1.5. Directions of Bouncing Ball
Dynamics has "The law of momentum conservation". Adapting it to table tennis and put it simply, the total remains constant even if the forms of a momentum have changed. According to this law, even if spin has changed to movement of a ball, the total of spin and flight momentum is constant.
In this section shows how the ball is bouncing, when the ball, of non-spin(Knuckle) or top-spin(Drive) or back-spin(Cut), hits by the stationary racket of inverted-rubber.
1.5.1. The Bouncing Direction of Knuckle
The next figure shows the bouncing direction when the ball with no spin hits the racket of stationary. Because the ball is coming up from below, this is image of a ball bouncing on the table.
When the ball hits by the racket, the ball flies to the direction of Vout, as a composition of the horizontal velocity -Vx and the vertical velocity Vy. The Vy dose not have anything to change the direction, while the Vx is redirected by the racket.
1.5.2. The Bouncing Direction of Drive Spin
The next figure shows the bouncing direction when the ball with drive spin hits the racket of stationary.

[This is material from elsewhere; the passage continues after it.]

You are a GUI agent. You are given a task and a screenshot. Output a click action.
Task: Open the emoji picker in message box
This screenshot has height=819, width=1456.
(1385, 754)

When the ball hits by the racket,the ball flies to the direction of Vout, as a composition of the horizontal velocity -Vx and the vertical velocity Vy. Up to this point is the same as the knuckle. But the ball receives spin reaction force from the rubber, since the ball is spinning of the ω. As a result, the spin ω is converted to the vertical velocity Vω, therefor the ball flies to the direction of Vout + Vω.
1.5.3. The Bouncing Direction of Cut Spin
The next figure shows the bouncing direction when the ball with cut spin hits the racket stationary.
When the ball hits by the racket,the ball flies to the direction of Vout, as a composition of the horizontal velocity -Vx and the vertical velocity Vy. Up to this is the same as the knuckle. But since the ball is spinning of the -ω, the ball receives spin reaction force from the racket rubber. As a result, the spin -ω is converted to the vertical velocity -Vω, therefor the ball flies to the direction of Vout - Vω.
1.5.4. Make a Return Using Backspin Force
The figure on the next shows the bouncing direction when the ball of cut spin has been lifted by the racket in horizontal.
When you firmly support the racket horizontally upwards, the ball stops the spin and returns to the direction that came to with composition speed Vout-Vω. I call this swing "juggling". I use in various situations in games.